Ela dá uma risada solta: "Ele me deixou com uma filha recém-nascida e nunca veio conhecer esta filha!". Num lapso de lembranças conto também uma história pungente: "Conheci uma moça, da loja Bonita em São Paulo. Ela ganhava muito bem como vendedora de roupas infantis. O grande sonho da vida dela - casar com o namorado que ela tanto amava, e ter filhos com ele. Nesses tempos atuais, essa não é bem a sequência. Ela engravidou e veio toda feliz contar a novidade. Ele quase bateu nela. Terminou na hora o relacionamento e nunca mais voltou. Depois ela soube - ele fez aquela cirurgia para não ter filhos. E assim a notícia de gravidez pareceu a ele uma prova de traição. Chorando muito, a moça desabafou "O médico me disse que nem sempre a vasectomia é 100%". Eu não tenho ninguém na vida além desse amor". Passados cinco anos, ele não casou, e, por curiosidade, contratou um detetive para saber o paradeiro do menino. Descobriu que o garoto estava com os avós, na Bahia. Ao ver as fotos daquele menino, criado descalço no sertão baiano - ele não teve dúvidas: "é a minha cara! Sou o pai!". 
"E o casal, voltou a ficar junto?", quis saber a moça que não estava nem aí para o ex-que-voltou-apaixonado...
"Não. Ele fez um processo e provou que tinha mais oportunidades a dar para o menino. É aquela história - o pai milionário logo convenceu o juiz que tinha condições de dar melhores escolas, conforto. E tirou dela a guarda do filho. Este veio morar com o pai numa mansão do Jardim Paulista".
A seguir, senta-se no outro guichê o homem que aguardava ali próximo. Sorrindo, completou nossos enredos com o drama de amor dele - "Minha atual mulher foi abandonada pelo marido quando estava com 18 anos. Agora estamos juntos - ela tem 30 - e o ex apareceu para ver os dois filhos. Nessa Páscoa, ele foi para a casa da minha sogra, e ali ficou todo o feriado. Sentou no sofá para ver TV, veio para a mesa de almoço de Páscoa, junto conosco, e eu não sei mais o que dizer..."

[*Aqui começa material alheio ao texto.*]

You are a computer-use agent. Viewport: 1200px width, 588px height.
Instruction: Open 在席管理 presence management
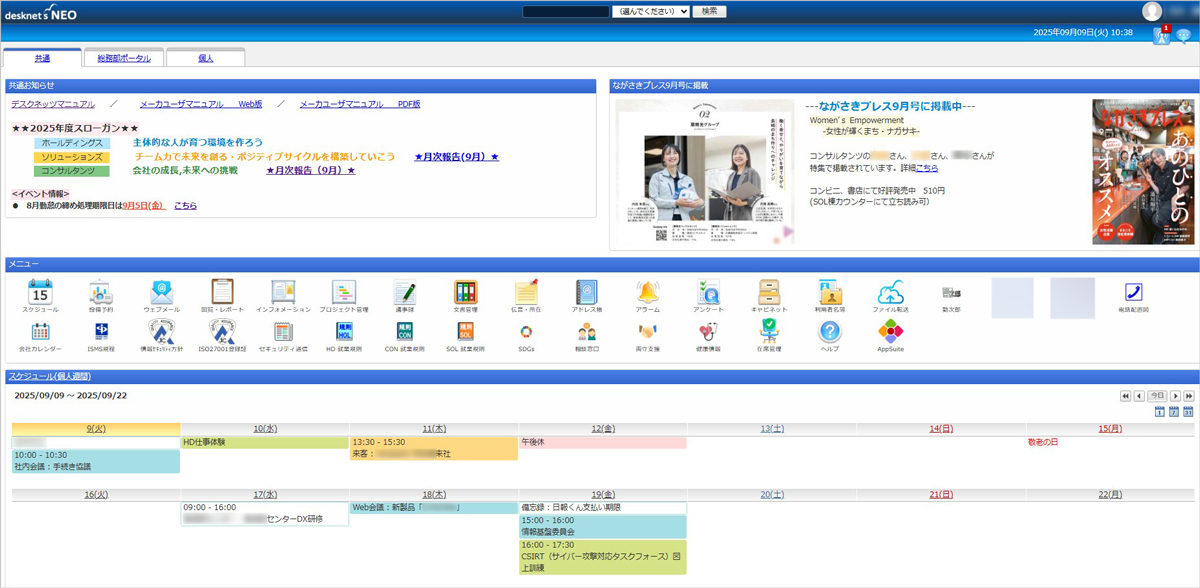click(770, 332)
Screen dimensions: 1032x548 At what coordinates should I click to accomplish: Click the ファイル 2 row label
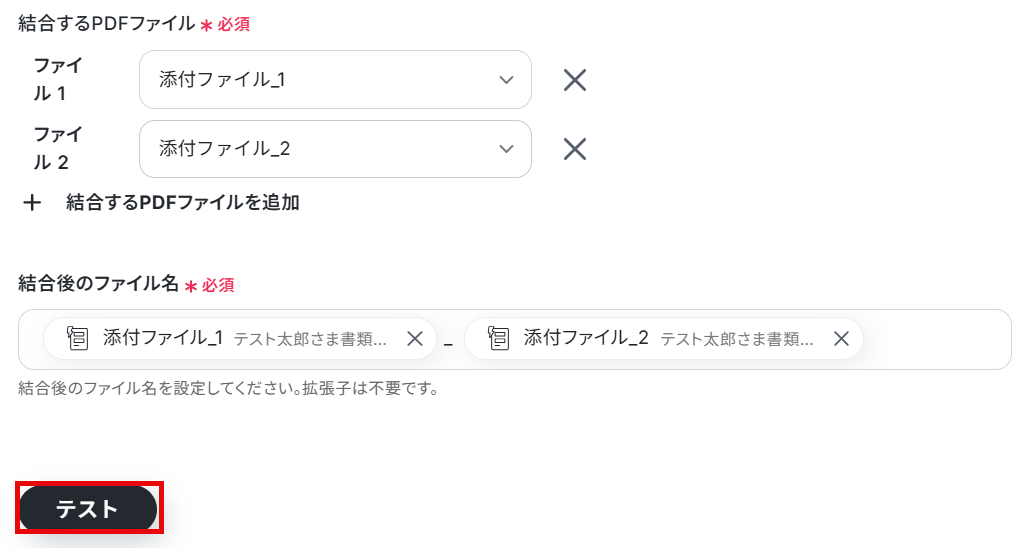coord(58,149)
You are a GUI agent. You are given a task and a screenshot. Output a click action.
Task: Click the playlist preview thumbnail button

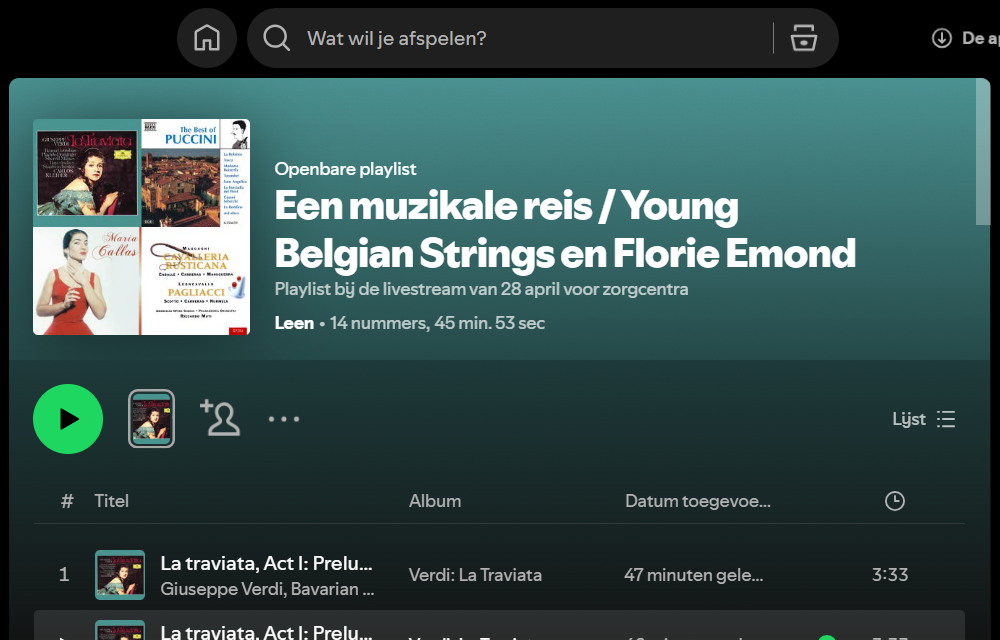tap(152, 418)
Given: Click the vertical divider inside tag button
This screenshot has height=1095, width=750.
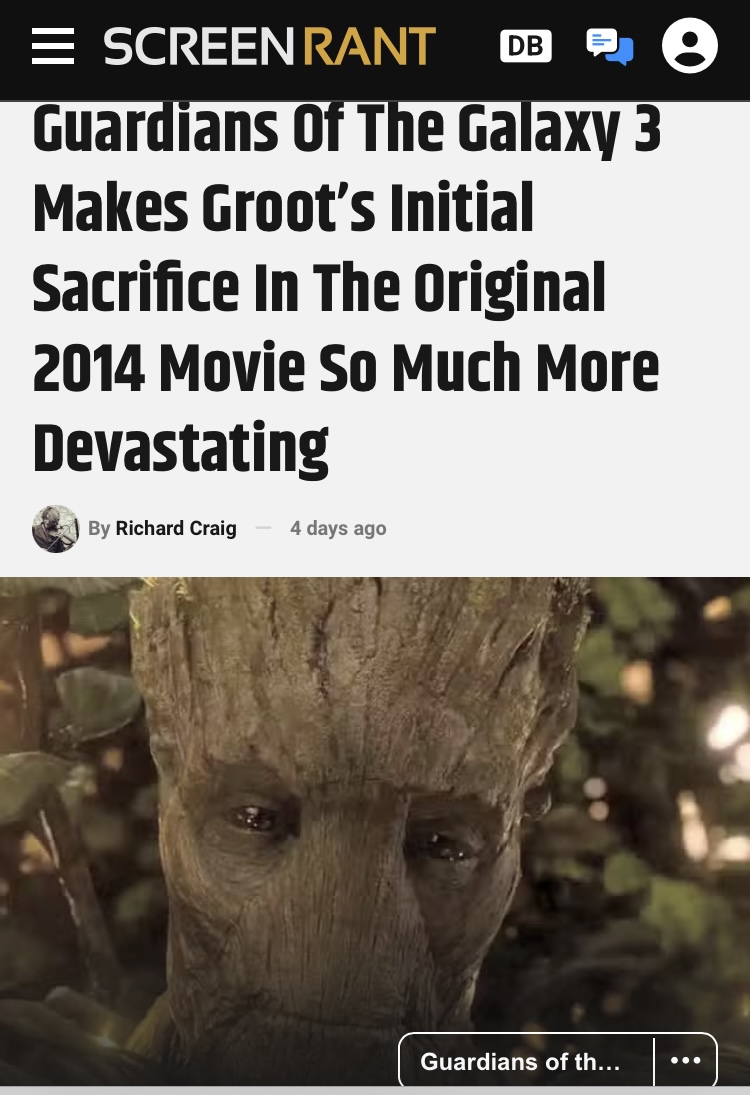Looking at the screenshot, I should tap(654, 1061).
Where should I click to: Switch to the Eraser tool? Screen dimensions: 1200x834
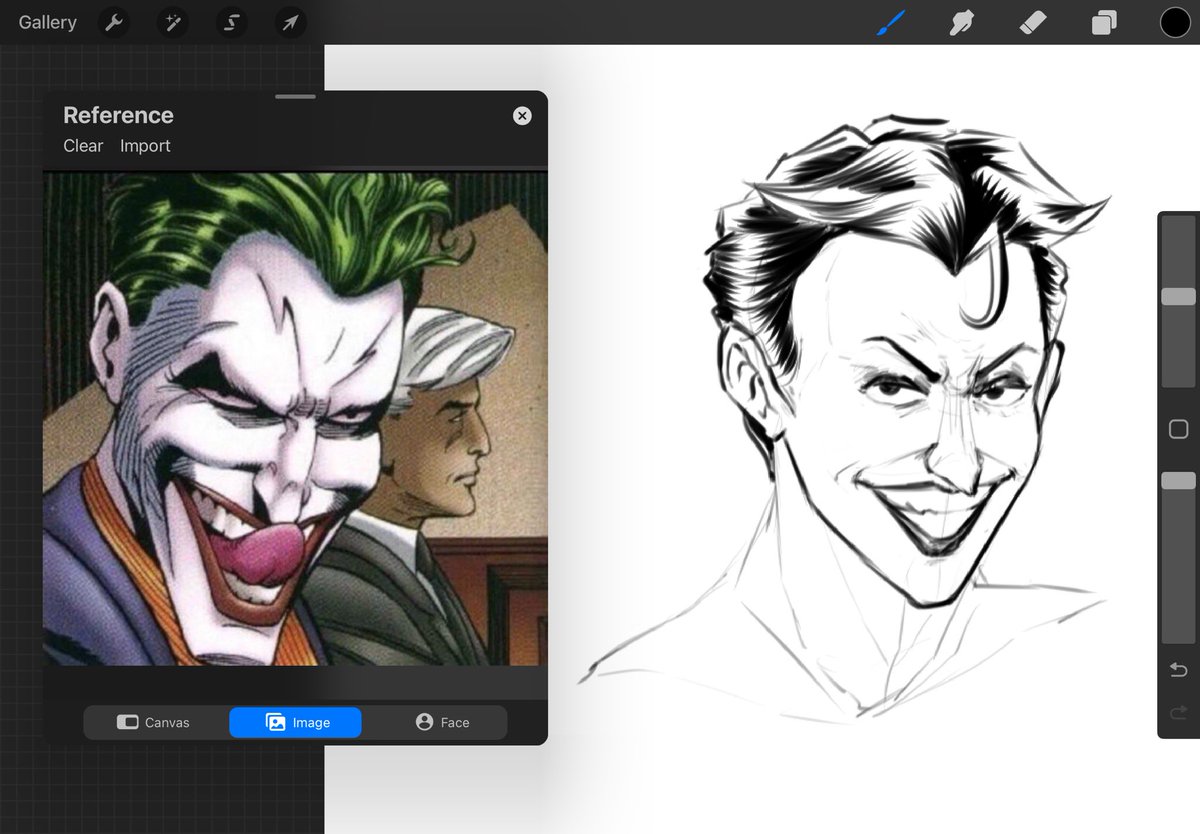(x=1032, y=22)
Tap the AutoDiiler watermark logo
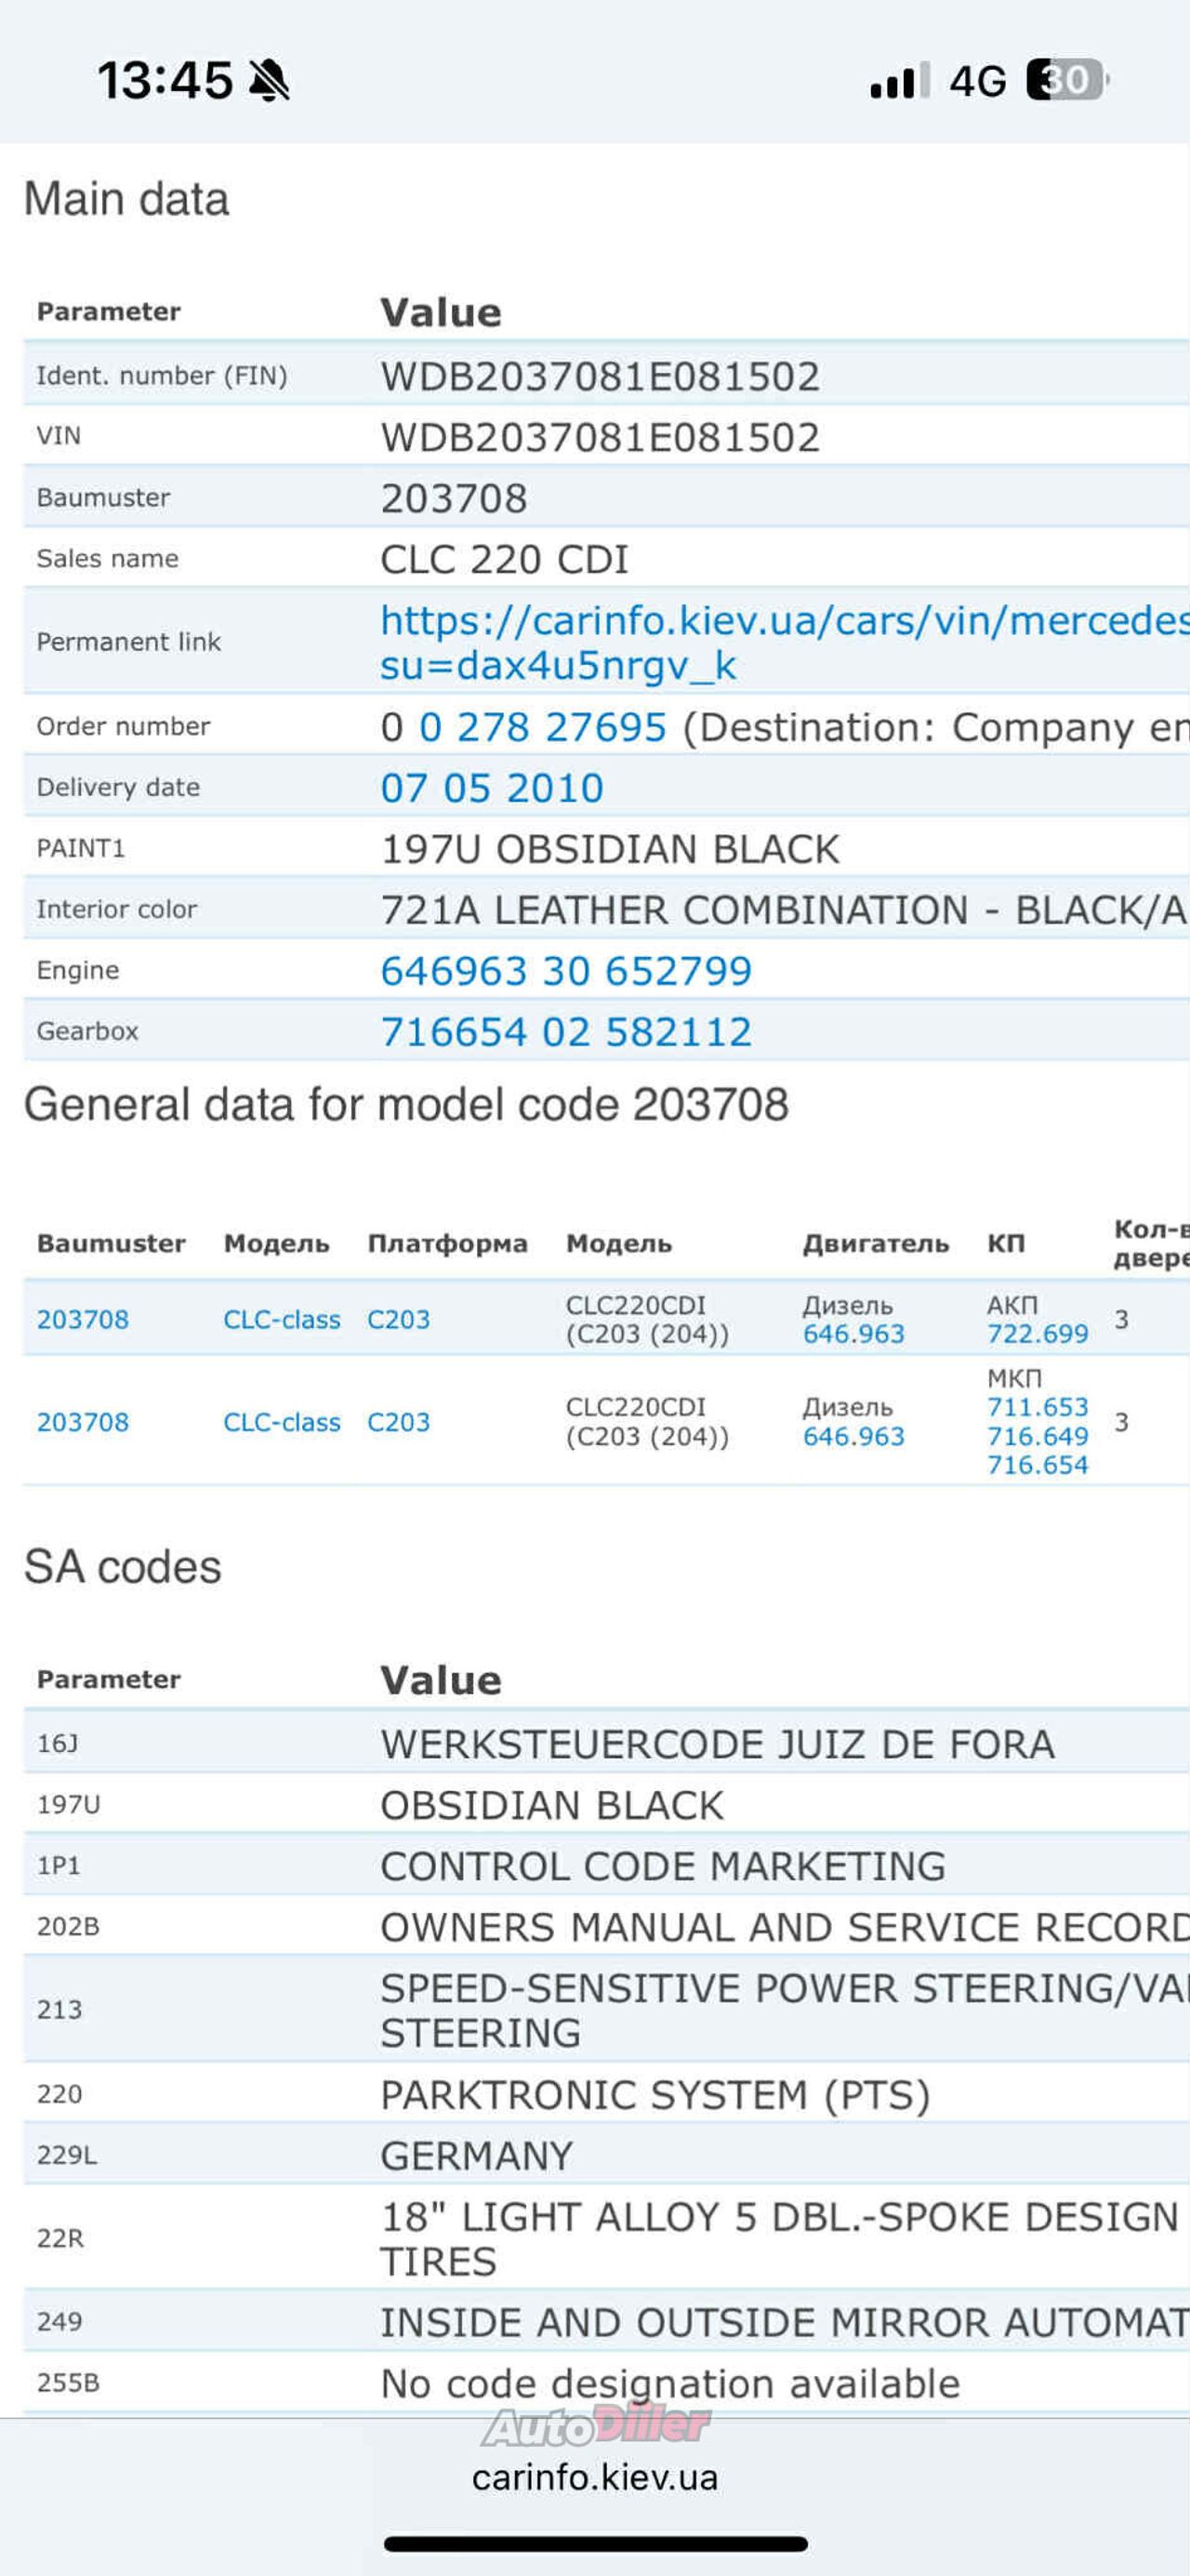This screenshot has width=1190, height=2576. [595, 2426]
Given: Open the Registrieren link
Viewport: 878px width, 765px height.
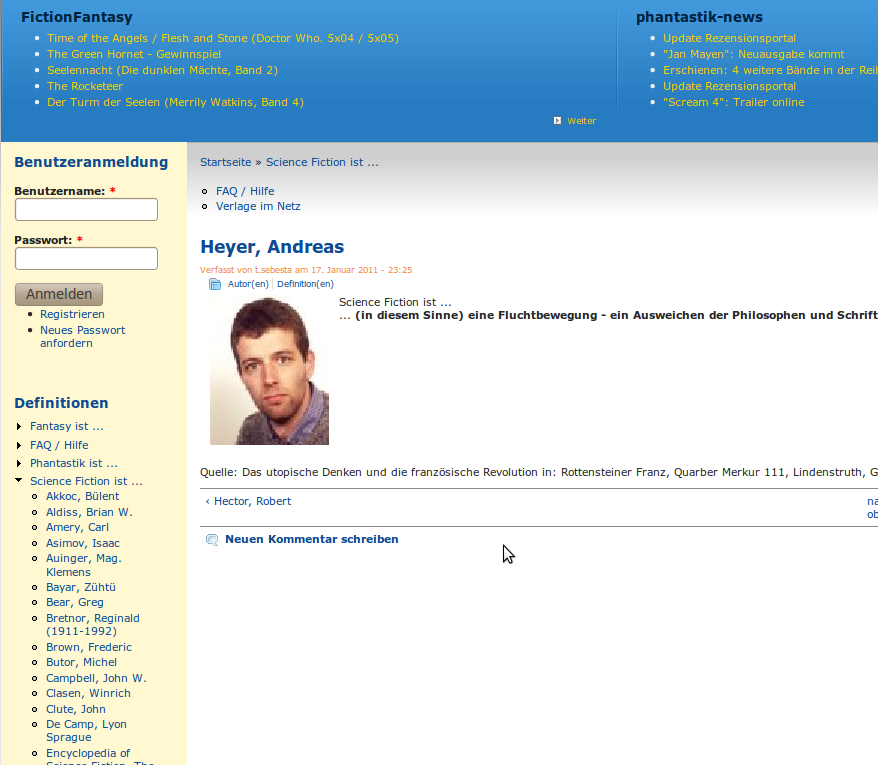Looking at the screenshot, I should pyautogui.click(x=72, y=314).
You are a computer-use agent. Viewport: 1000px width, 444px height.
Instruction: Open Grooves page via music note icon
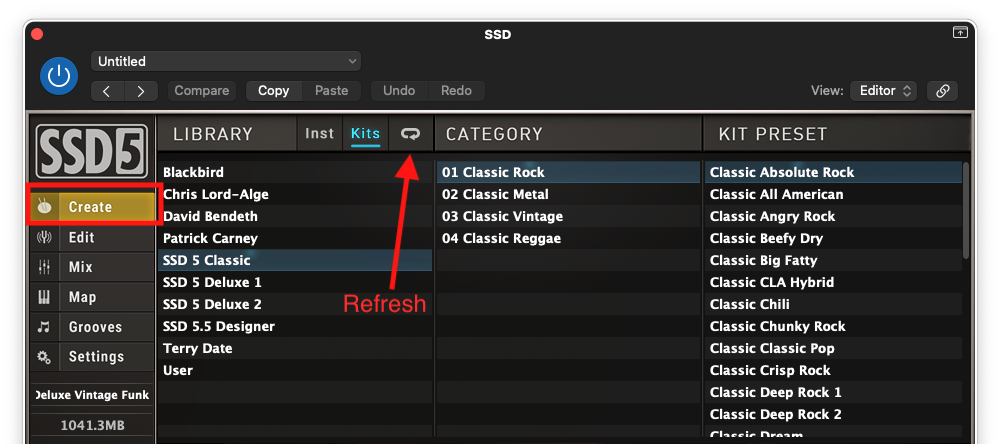(43, 327)
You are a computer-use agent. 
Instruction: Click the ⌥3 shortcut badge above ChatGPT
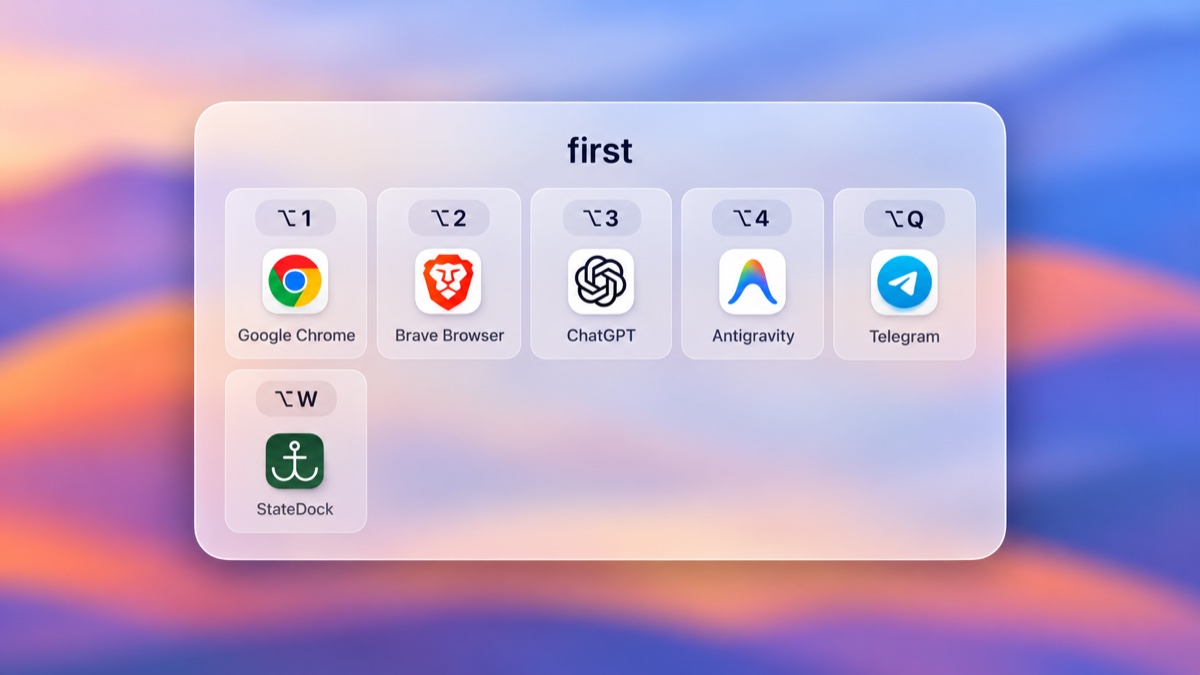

"Sente ciúmes dela?", quis saber mais dessa confusa situação deles.
"Esses filhos criam muitos encontros entre minha mulher e o ex". 
O homem nem sabe, ele mesmo, os sentimentos complexos que se envolvem nessa história dele.
"Ah, voltou o sistema!", diz a primeira moça que falou comigo.
Agarrei minha linda numeração e fui confeccionar a placa e não vi mais aquelas pessoas, para chegar a um termo nas histórias. 
Caminhando pelo bairro (afinal, carro exige muito exercício para não nos acomodar demais). E encontramos duas pessoas conhecidas. Um carro parado embaixo de uma frondosa árvore e os tons róseos do pôr-do-sol ilumina o sorriso dos dois. Ele, de um lado da porta, e ela do lado oposto, perto da outra porta. Estão, os dois, perto/longe. Ela me diz - "Esse é o meu ex. Ele veio ver nosso filho". 
Gosto de provocar a reação das pessoas. É o que eu penso ao perguntar: "Com esse sorriso tão lindo dos dois, como é que vocês se separaram?". A moça diz em tom de desculpa "Ele agora é casado e tem um filho de 6 meses". 
O jovem sorri outra vez, percebo uma luz especial naqueles olhos. ("Ele ainda ama esta moça" - é a minha conclusão). Já disse que sou curiosa, por isso cheguei mais perto e perguntei quase num segredo no ouvido dele, "E você, não se arrependeu de ter se separado?" - "Sim, eu me arrependi. Era muito jovem ainda, impulsivo".
Assim vejo claramente que neste caso, os dois ainda se amam. 
E aí, senhor Shakespeare, como é que fica isso tudo? Nos dramas deste veloz mundo moderno, sofre-se, lentamente, por amor.